Graham Shay 1857 presents two cohesive exhibitions, on view together in our main gallery showroom, for the 2024 edition of Master Drawings New York. The shows are on view through February 23.
The surreal, molten metal sculptures by Ibram Lassaw, spanning from 1950 through 1985, are intended to draw the viewer through and within. On the walls is a selection of modernist paintings, watercolors, collages, and drawings by other mid-century artists including Robert Motherwell, Stuart Davis, Mercedes Matter, Anna Walinska, Richard Serra, Willem de Kooning, Perle Fine, Louise Nevelson, Jimmy Ernst, Mary Abbott, and Hans Hofmann.
Highlights from the paintings portion are a 1979 oil sketch “Drunk With Turpentine” by Robert Motherwell, the final study for his finished painting “White Sanctuary” (1981). Similarly included amongst three Stuart Davis drawings is a sketch for his painting “Flags” (1931). The New York modernist Anna Walinska is represented by a black and white oil painting, “Tokyo Landscape” (1957), and a Shan paper collage “Figures” (1961). Canadian Jean-Paul Riopelle’s colorful expressionist “Landscape” (c. 1958) is another feature.
Ibram Lassaw is represented by seven unique sculptures. He was among the earliest American sculptors to work in abstraction, beginning in 1933. A charter member of the Clay Club in 1934 (now SculptureCenter) and American Abstract Artists in 1937, he presented work at both annuals. Further exhibitions were held at the Whitney Museum of American Art (1951) and at Kootz Gallery, New York (1952–58). The Museum of Modern Art also included Lassaw in several exhibitions, including the influential Twelve Americans, in 1956. Other institutions that have featured the artist include the Heckscher Museum of Art, Huntington, New York (1973), Guild Hall Museum, East Hampton, New York (1988), and Figge Art Museum, Davenport, Iowa (2023).

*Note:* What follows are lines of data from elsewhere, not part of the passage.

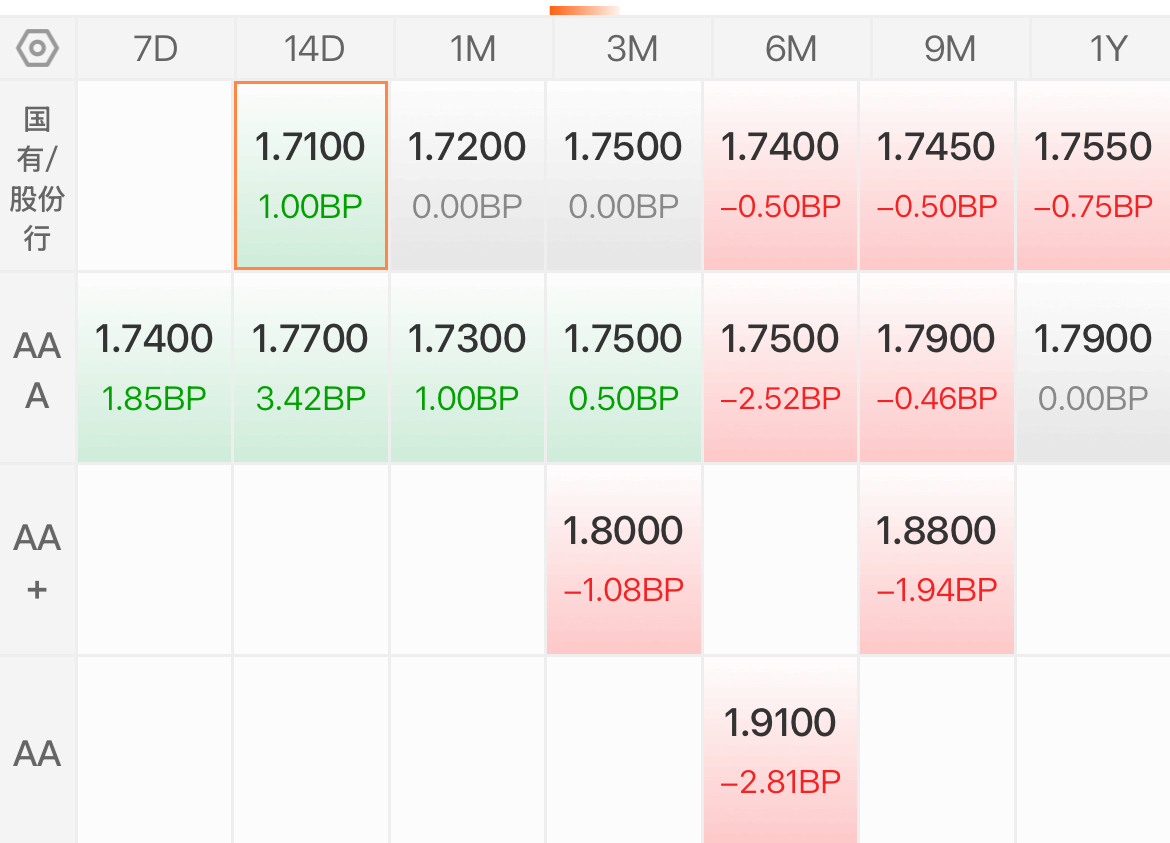
Task: Click AA+ 9M cell showing 1.8800
Action: click(x=937, y=560)
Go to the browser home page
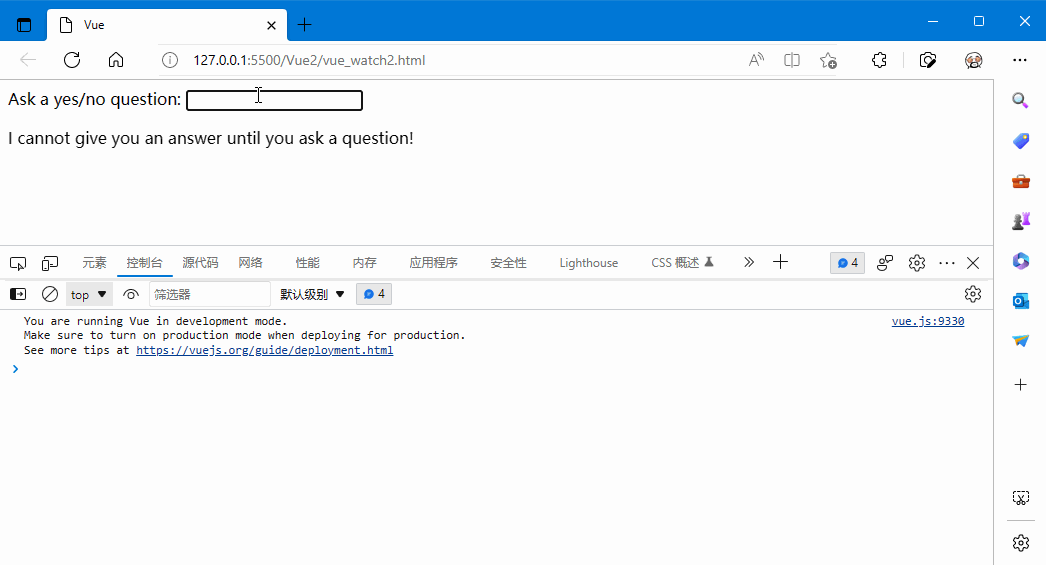 pos(116,60)
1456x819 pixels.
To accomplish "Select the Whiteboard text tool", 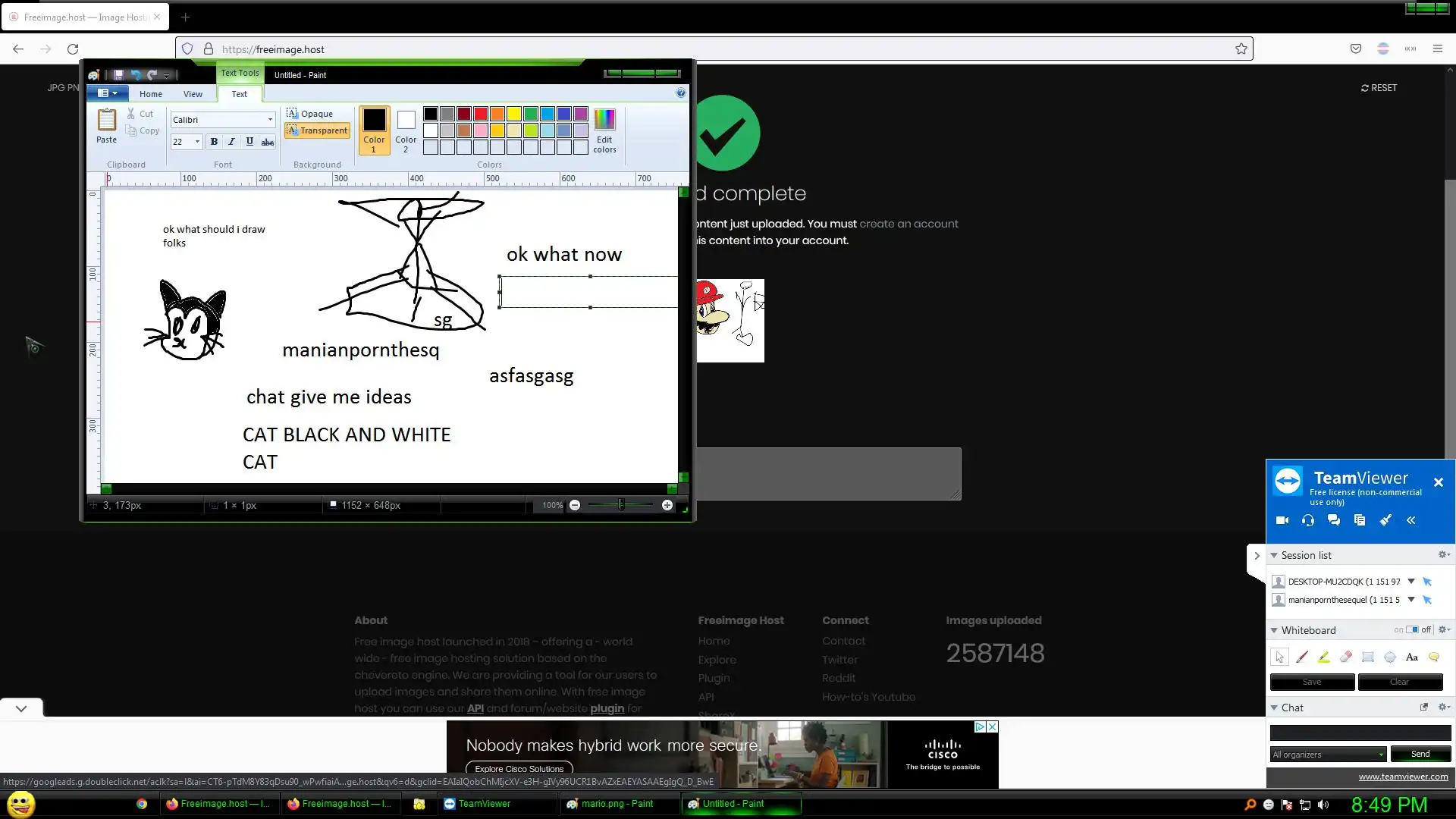I will coord(1411,657).
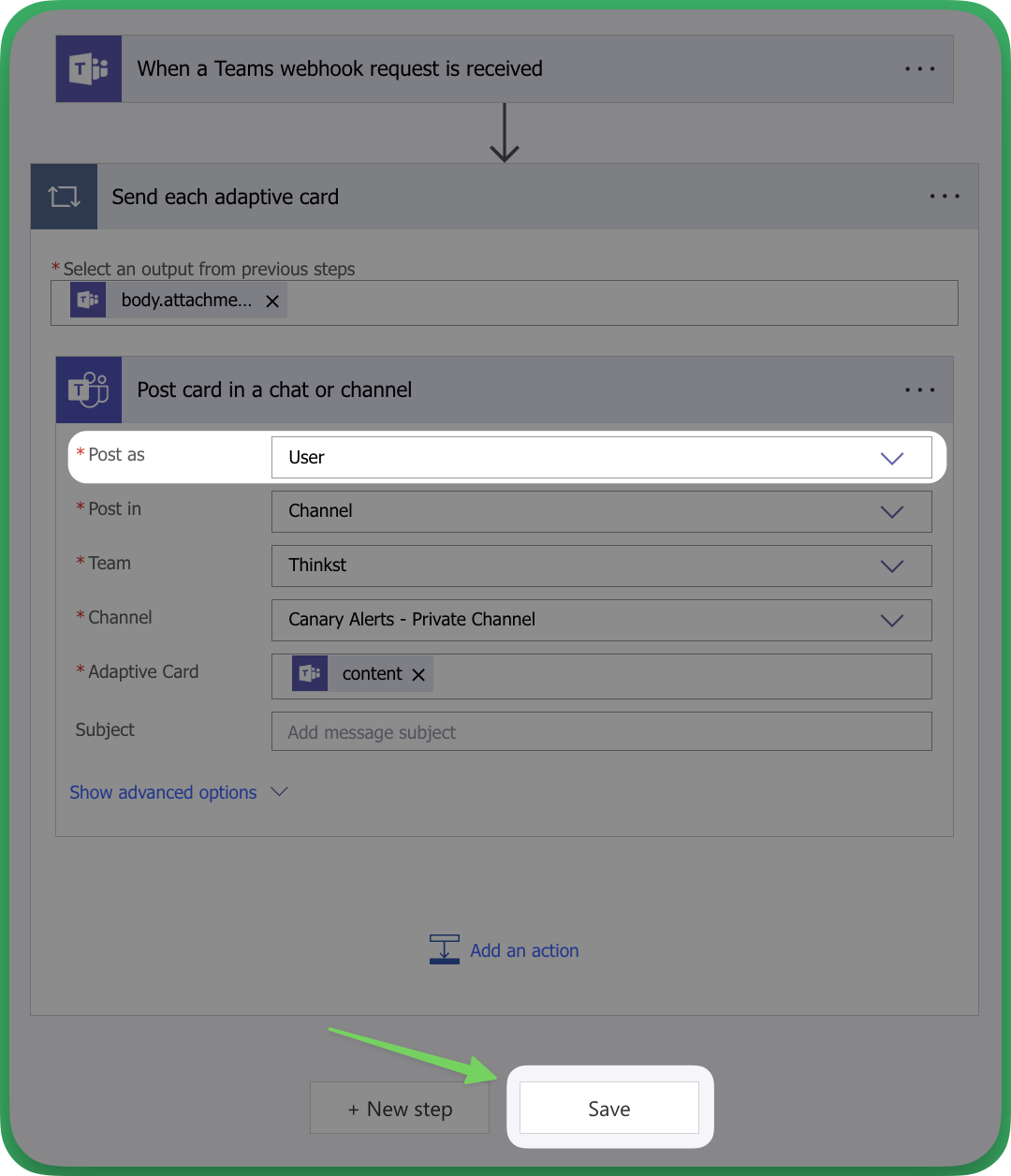
Task: Click loop icon on Send each adaptive card
Action: tap(65, 197)
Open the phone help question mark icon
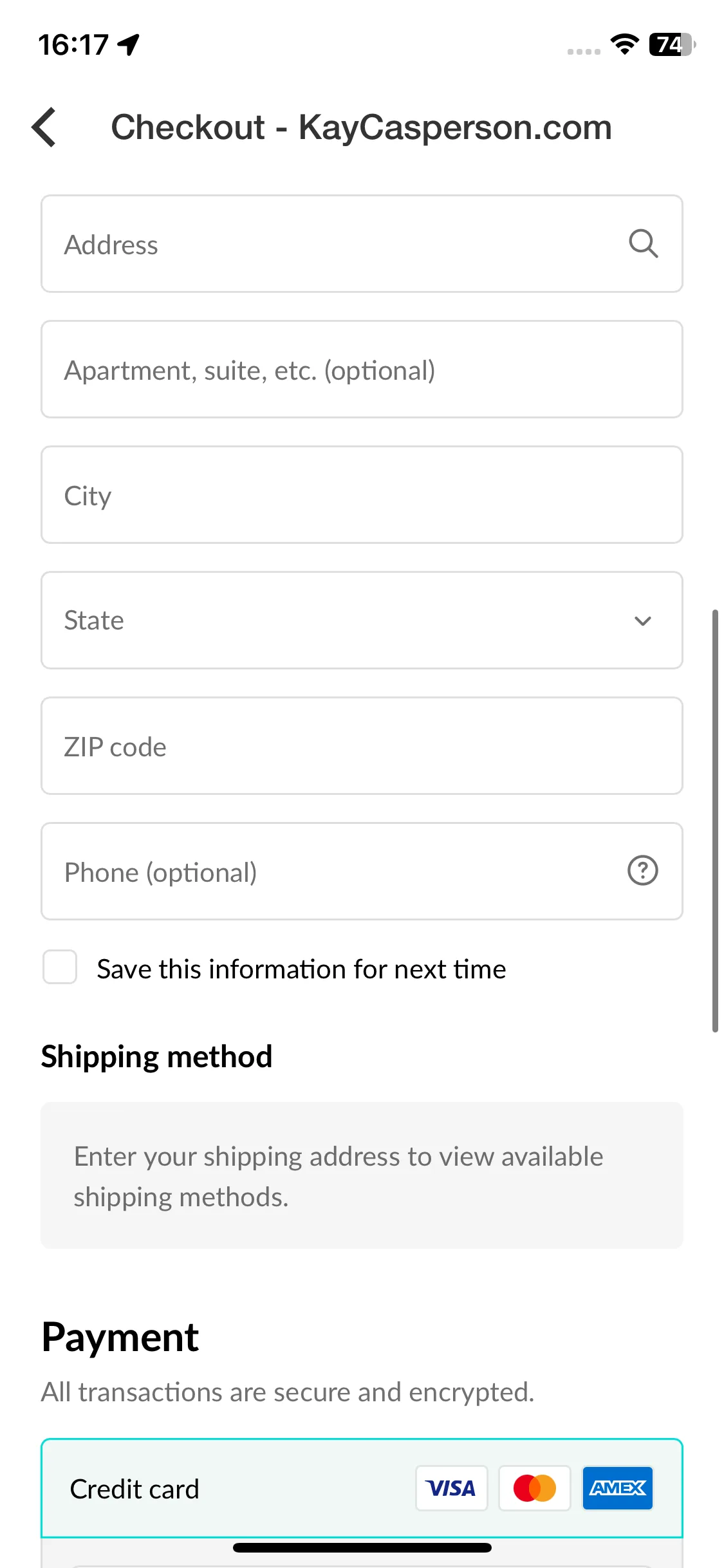This screenshot has height=1568, width=724. (642, 871)
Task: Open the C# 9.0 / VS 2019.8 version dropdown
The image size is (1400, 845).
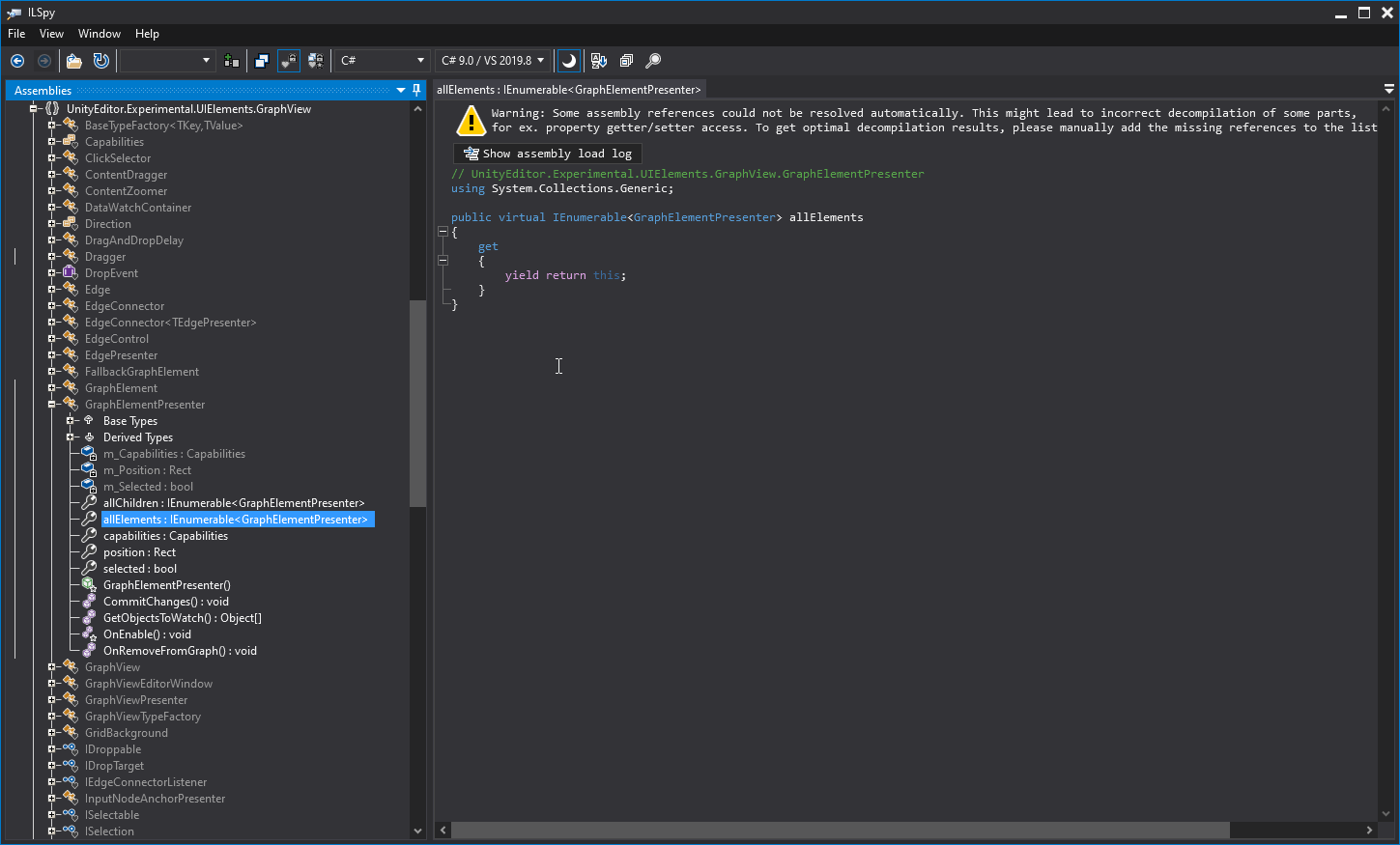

Throughout his career, Ibram Lassaw made open space a primary material in his art. Working in modes of Surrealism and Abstract Expressionism, molten metal was an ideal medium for the image he sought. In his action sculptures, images are drawn from the metal itself: a wire core overlayed with globs of molten bronze or other alloys. In welding, changing from one alloy to another achieves a variety of surfaces, colors, and textures. The process and materials vary, including brass, nickel-silver, stainless steel, bronze, iron, manganese, silicon, and tin. Color is prized and created by treating the metals with salts, acids, and alkalis, achieving greens, blues, and other colors.